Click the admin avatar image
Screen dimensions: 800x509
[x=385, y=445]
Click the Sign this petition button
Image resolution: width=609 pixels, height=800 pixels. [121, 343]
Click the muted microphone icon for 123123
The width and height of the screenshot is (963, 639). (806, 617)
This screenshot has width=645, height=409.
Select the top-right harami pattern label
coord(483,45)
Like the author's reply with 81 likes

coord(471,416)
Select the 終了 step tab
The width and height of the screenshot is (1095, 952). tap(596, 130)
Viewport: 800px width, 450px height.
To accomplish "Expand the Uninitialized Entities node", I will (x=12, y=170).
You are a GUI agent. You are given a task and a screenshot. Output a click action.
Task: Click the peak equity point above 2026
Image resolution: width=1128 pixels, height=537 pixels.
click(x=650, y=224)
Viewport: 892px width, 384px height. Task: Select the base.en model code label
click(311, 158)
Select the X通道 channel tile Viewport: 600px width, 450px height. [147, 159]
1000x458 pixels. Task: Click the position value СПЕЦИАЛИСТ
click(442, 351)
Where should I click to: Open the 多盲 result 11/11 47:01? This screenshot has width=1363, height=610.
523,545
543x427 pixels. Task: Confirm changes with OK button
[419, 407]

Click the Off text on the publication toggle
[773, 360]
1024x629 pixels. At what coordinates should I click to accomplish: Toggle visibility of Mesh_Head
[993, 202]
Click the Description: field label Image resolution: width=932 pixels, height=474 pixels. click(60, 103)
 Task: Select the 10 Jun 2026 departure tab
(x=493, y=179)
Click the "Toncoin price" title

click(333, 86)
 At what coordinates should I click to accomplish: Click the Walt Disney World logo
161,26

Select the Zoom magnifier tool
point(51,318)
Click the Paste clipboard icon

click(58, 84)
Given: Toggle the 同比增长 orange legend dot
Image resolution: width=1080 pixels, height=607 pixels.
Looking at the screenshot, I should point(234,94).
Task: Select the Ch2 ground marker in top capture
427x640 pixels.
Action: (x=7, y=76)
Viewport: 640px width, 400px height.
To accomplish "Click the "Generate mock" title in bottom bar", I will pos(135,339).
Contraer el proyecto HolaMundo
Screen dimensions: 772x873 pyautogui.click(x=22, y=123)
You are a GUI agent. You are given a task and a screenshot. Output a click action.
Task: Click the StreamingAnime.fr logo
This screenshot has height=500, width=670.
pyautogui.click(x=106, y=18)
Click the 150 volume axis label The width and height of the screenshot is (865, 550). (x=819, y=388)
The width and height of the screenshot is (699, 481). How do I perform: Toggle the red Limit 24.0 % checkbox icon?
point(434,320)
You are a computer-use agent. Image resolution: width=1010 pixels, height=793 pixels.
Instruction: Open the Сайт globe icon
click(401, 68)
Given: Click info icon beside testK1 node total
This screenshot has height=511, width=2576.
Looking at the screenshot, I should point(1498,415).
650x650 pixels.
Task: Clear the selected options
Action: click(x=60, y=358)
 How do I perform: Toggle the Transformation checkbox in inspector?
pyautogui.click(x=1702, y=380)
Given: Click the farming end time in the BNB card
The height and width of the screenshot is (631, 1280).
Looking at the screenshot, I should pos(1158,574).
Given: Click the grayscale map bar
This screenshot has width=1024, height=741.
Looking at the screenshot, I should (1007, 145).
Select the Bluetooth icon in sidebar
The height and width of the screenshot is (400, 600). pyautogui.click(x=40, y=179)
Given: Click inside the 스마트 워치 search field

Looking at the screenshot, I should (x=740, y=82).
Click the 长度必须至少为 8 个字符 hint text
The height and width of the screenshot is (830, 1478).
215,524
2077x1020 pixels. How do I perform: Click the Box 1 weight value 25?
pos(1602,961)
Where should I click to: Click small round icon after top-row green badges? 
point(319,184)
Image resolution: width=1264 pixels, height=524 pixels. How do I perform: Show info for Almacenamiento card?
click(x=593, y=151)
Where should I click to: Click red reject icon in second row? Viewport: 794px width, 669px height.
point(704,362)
========================================
> **Instructions to follow**: Wherever the string "node" appears in the records above, copy the line it sits in.

> **Exercise response**:
To accomplish "Expand the Uninitialized Entities node", I will (x=12, y=170).
Given: Click info icon beside testK1 node total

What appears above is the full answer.